INPUT RECORDS:

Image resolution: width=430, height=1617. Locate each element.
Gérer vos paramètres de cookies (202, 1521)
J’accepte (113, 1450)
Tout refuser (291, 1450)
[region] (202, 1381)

TASK STATEMENT:
Set down each line of the material above without a single alteration.

EXERCISE SOLUTION:
Image resolution: width=430, height=1617. Locate each element.
Gérer vos paramètres de cookies (202, 1521)
J’accepte (113, 1450)
Tout refuser (291, 1450)
[region] (202, 1381)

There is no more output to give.